No, wait, that wasn’t it.
Oh, yes, now I remember.
Anastasia was not, as I mistakenly said in a comment on the last post, a Princess. She was a Grand Duchess.
Try not to forget that. We will be testing later.
After I mentioned Anastasia, commenter A Lady’s Life of British Columbia, Canada, mentioned singer Pat Boone’s rendition of the song “Anastasia.” Thank you, A Lady’s Life, and as Little Red Riding Hood may or may not have said, “What a strange name you have, Grandma.”
Bringing up Pat Boone has opened a tremendous treasure-trove of trivia (note the alliteration) that we have not hitherto mined.
Did you know that Pat Boone is the great-great-great-great-grandson of the early American explorer Daniel Boone?
Did you know that Pat Boone is a cousin of actor Richard Boone who starred in the television series Have Gun, Will Travel?
Did you know that Pat Boone’s wife Shirley is the daughter of country-singer Red Foley, whose 1951 recording of “Peace in the Valley” was the first million-seller gospel recording in history?
Did you know that Pat Boone’s daughter Debby (the one who kept singing “You Light Up My Life” over and over again until we all wanted to fwow up) is married to Gabriel Ferrer, the son of actor José Ferrer and singer Rosemary Clooney?
Did you know that, according to Billboard magazine, Pat Boone was the second biggest charting artist of the late 1950s, behind only Elvis Presley but ahead of Ricky Nelson and The Platters, and was ranked at No. 9 — behind The Rolling Stones and Paul McCartney but ahead of artists such as Aretha Franklin and The Beach Boys — in its listing of the Top 100 Top 40 Artists of 1955–1995?
Live and learn. For example, I never knew there was a group called Ricky Nelson and The Platters.
Here is that test I warned you about:
Anastasia was:
1. A song sung by Ricky Nelson and the Platters
2. A princess
3. A showgirl
4. A Grand Duchy, like Luxembourg
5. Ingrid Bergman
6. All of the above
You get extra points if you can identify the building behind Richard Nixon in the photograph at the top of the post.

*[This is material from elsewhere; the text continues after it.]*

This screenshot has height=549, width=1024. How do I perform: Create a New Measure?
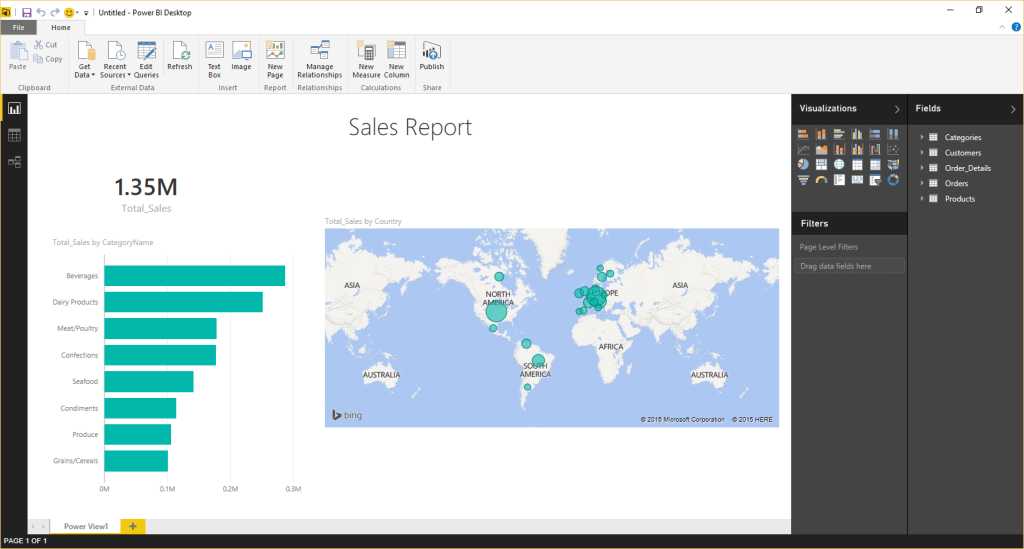click(366, 52)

Yes, Virginia, there is a Grand Duchy of Luxembourg.
Here is a goofy picture of Pat Boone:
(Photo by Gage Skidmore, 2011)
...but it is not nearly as goofy a picture as this one, which is of two people who are definitely not Pat Boone:
Since the drinks have been poured, a toast is in order.
Accordingly, I propose the following toast:
Here’s to the dwindling days of our lives
And the hope that you’ll always remember
The day I composed this
The thirtieth day of November.
Let me also make one other thing perfectly clear.
I have not been hitting the sauce. This is the way I
SIX DEGREES OF SEPARATION DEPARTMENT, MINUS FIVE, TIMES TWO: One of the things I can still remember from the dear, dead days almost beyond recall is having attended, as a high-school student, a State Convention of the Future Teachers of America at North Texas State College (now the University of North Texas) in Denton and dancing the night away to the live music of the NTSC Jazz Band and their squeaky-clean boy singer, one Pat Boone. This memory pre-dates by about three years my 1958 appearances on American Bandstand with Dick Clark in Philadelphia.